[Task directions]:
Copy the part of the arithmetic sequence thread starting at "(2n/2) ( 8 + 8" and ending at "(1/4)(2n - 1)] (2)".

*** Opening of Selected passage ***

In an arithmetic sequence, the first term is 8 and the common difference is 1/4. If the sum of the first 2n terms is equal to the sum of the next n terms, find n.

Guest Oct 11, 2019

edited by
Guest
Oct 11, 2019

#1**+1 **

The (2n)th term is 8 + (1/4)(2n - 1)

The sum of the first 2n terms =

(2n/2) ( 8 + 8 + (1/4)(2n - 1)]

(n) [16 + (1/4)(2n - 1)] (1)

And the sum of the next n terms after this =

Sum of first (2n + n) terms - Sum of first (2n) terms =

(3/2)[n] [ 16 + (1/4)(3n - 1)] - (n) [16 + (1/4)(2n - 1)] (2)

*** Close of Selected passage ***
*** Opening of Source material ***

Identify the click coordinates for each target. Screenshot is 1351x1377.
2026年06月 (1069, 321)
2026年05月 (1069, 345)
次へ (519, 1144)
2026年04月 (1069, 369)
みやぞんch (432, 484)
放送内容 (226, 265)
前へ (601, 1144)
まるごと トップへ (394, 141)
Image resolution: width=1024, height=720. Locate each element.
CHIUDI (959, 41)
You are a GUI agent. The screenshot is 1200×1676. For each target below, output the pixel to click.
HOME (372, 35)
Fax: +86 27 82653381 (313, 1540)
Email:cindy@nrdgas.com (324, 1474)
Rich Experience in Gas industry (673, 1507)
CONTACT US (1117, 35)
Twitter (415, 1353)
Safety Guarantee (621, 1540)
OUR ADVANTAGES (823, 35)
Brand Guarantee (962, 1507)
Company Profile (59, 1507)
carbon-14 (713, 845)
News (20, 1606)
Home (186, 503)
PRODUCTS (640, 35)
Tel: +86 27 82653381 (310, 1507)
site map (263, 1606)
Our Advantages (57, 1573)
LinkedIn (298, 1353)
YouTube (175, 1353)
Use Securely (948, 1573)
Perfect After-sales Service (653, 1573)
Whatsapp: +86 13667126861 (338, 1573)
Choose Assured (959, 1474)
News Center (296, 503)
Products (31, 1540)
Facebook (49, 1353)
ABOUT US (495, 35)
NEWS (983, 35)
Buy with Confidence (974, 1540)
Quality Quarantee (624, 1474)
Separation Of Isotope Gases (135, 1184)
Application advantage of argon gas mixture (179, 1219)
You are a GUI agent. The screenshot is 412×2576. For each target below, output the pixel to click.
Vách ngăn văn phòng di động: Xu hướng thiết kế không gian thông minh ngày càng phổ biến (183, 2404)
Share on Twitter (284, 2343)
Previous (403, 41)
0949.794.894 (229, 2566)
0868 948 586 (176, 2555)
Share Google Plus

*** Close of Source material ***

[Written response]:
(2n/2) ( 8 + 8 + (1/4)(2n - 1)]

(n) [16 + (1/4)(2n - 1)] (1)

And the sum of the next n terms after this =

Sum of first (2n + n) terms - Sum of first (2n) terms =

(3/2)[n] [ 16 + (1/4)(3n - 1)] - (n) [16 + (1/4)(2n - 1)] (2)